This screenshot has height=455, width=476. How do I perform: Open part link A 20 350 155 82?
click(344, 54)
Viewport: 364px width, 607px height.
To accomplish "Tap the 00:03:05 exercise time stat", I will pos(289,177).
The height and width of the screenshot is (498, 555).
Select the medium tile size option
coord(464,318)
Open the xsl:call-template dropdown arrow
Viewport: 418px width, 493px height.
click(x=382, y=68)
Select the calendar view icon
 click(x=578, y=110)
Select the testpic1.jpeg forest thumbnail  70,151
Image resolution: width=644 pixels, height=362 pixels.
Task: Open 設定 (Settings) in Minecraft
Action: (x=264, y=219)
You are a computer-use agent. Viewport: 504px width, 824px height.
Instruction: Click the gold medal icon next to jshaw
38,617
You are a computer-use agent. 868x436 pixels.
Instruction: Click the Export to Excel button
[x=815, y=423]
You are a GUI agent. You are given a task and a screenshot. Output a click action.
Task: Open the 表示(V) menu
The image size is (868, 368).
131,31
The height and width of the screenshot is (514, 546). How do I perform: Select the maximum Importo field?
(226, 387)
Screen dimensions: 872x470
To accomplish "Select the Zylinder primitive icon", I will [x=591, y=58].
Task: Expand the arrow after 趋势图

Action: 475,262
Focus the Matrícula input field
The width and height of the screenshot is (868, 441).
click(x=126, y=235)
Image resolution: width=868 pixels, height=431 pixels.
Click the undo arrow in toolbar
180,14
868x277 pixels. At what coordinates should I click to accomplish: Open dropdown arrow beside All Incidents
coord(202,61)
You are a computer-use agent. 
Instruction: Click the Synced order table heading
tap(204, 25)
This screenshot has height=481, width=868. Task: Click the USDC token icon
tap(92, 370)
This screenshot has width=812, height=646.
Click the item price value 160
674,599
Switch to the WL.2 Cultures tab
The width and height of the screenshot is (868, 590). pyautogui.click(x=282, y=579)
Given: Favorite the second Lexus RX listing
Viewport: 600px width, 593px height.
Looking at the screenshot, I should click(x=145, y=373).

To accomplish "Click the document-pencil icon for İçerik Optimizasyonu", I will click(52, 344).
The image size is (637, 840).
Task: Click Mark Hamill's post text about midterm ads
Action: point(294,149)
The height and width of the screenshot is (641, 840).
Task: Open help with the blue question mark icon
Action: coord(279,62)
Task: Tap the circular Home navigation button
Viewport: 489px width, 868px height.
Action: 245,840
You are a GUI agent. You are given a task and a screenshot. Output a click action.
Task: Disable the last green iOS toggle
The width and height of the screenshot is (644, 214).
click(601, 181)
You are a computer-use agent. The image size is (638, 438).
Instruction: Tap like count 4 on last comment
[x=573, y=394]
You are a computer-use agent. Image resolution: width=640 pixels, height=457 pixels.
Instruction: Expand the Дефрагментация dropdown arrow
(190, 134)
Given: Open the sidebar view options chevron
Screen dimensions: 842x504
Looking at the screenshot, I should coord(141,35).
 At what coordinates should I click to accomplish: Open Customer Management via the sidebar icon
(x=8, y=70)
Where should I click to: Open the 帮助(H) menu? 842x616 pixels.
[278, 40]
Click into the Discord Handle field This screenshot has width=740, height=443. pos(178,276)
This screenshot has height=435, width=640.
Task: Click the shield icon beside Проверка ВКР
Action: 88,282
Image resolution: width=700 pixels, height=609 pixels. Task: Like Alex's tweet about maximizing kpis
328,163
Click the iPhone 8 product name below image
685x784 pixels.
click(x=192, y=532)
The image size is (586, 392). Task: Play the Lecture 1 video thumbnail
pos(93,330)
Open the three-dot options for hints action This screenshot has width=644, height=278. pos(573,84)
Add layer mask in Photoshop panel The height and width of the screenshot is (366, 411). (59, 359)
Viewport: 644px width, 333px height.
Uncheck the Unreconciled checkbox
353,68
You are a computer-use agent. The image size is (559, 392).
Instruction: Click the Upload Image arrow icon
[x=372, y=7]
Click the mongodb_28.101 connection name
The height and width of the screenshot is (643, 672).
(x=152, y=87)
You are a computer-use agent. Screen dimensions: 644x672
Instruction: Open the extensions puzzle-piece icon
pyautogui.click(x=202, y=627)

^^^^

• **What needs to be done**
Produce the material above again, word for word.

• **Response area**
This screenshot has height=455, width=476. How do I perform: Open part link A 20 350 155 82?
click(344, 54)
Viewport: 364px width, 607px height.
To accomplish "Tap the 00:03:05 exercise time stat", I will pos(289,177).
The height and width of the screenshot is (498, 555).
Select the medium tile size option
coord(464,318)
Open the xsl:call-template dropdown arrow
Viewport: 418px width, 493px height.
click(x=382, y=68)
Select the calendar view icon
 click(x=578, y=110)
Select the testpic1.jpeg forest thumbnail  70,151
Image resolution: width=644 pixels, height=362 pixels.
Task: Open 設定 (Settings) in Minecraft
Action: (x=264, y=219)
You are a computer-use agent. Viewport: 504px width, 824px height.
Instruction: Click the gold medal icon next to jshaw
38,617
You are a computer-use agent. 868x436 pixels.
Instruction: Click the Export to Excel button
[x=815, y=423]
You are a GUI agent. You are given a task and a screenshot. Output a click action.
Task: Open the 表示(V) menu
The image size is (868, 368).
131,31
The height and width of the screenshot is (514, 546). How do I perform: Select the maximum Importo field?
(226, 387)
Screen dimensions: 872x470
To accomplish "Select the Zylinder primitive icon", I will [x=591, y=58].
Task: Expand the arrow after 趋势图

Action: 475,262
Focus the Matrícula input field
The width and height of the screenshot is (868, 441).
click(x=126, y=235)
Image resolution: width=868 pixels, height=431 pixels.
Click the undo arrow in toolbar
180,14
868x277 pixels. At what coordinates should I click to accomplish: Open dropdown arrow beside All Incidents
coord(202,61)
You are a computer-use agent. 
Instruction: Click the Synced order table heading
tap(204, 25)
This screenshot has height=481, width=868. Task: Click the USDC token icon
tap(92, 370)
This screenshot has width=812, height=646.
Click the item price value 160
674,599
Switch to the WL.2 Cultures tab
The width and height of the screenshot is (868, 590). pyautogui.click(x=282, y=579)
Given: Favorite the second Lexus RX listing
Viewport: 600px width, 593px height.
Looking at the screenshot, I should click(x=145, y=373).

To accomplish "Click the document-pencil icon for İçerik Optimizasyonu", I will click(52, 344).
The image size is (637, 840).
Task: Click Mark Hamill's post text about midterm ads
Action: point(294,149)
The height and width of the screenshot is (641, 840).
Task: Open help with the blue question mark icon
Action: coord(279,62)
Task: Tap the circular Home navigation button
Viewport: 489px width, 868px height.
Action: 245,840
You are a GUI agent. You are given a task and a screenshot. Output a click action.
Task: Disable the last green iOS toggle
The width and height of the screenshot is (644, 214).
click(601, 181)
You are a computer-use agent. The image size is (638, 438).
Instruction: Tap like count 4 on last comment
[x=573, y=394]
You are a computer-use agent. Image resolution: width=640 pixels, height=457 pixels.
Instruction: Expand the Дефрагментация dropdown arrow
(190, 134)
Given: Open the sidebar view options chevron
Screen dimensions: 842x504
Looking at the screenshot, I should coord(141,35).
 At what coordinates should I click to accomplish: Open Customer Management via the sidebar icon
(x=8, y=70)
Where should I click to: Open the 帮助(H) menu? 842x616 pixels.
[278, 40]
Click into the Discord Handle field This screenshot has width=740, height=443. pos(178,276)
This screenshot has height=435, width=640.
Task: Click the shield icon beside Проверка ВКР
Action: 88,282
Image resolution: width=700 pixels, height=609 pixels. Task: Like Alex's tweet about maximizing kpis
328,163
Click the iPhone 8 product name below image
685x784 pixels.
click(x=192, y=532)
The image size is (586, 392). Task: Play the Lecture 1 video thumbnail
pos(93,330)
Open the three-dot options for hints action This screenshot has width=644, height=278. pos(573,84)
Add layer mask in Photoshop panel The height and width of the screenshot is (366, 411). (59, 359)
Viewport: 644px width, 333px height.
Uncheck the Unreconciled checkbox
353,68
You are a computer-use agent. The image size is (559, 392).
Instruction: Click the Upload Image arrow icon
[x=372, y=7]
Click the mongodb_28.101 connection name
The height and width of the screenshot is (643, 672).
(x=152, y=87)
You are a computer-use agent. Screen dimensions: 644x672
Instruction: Open the extensions puzzle-piece icon
pyautogui.click(x=202, y=627)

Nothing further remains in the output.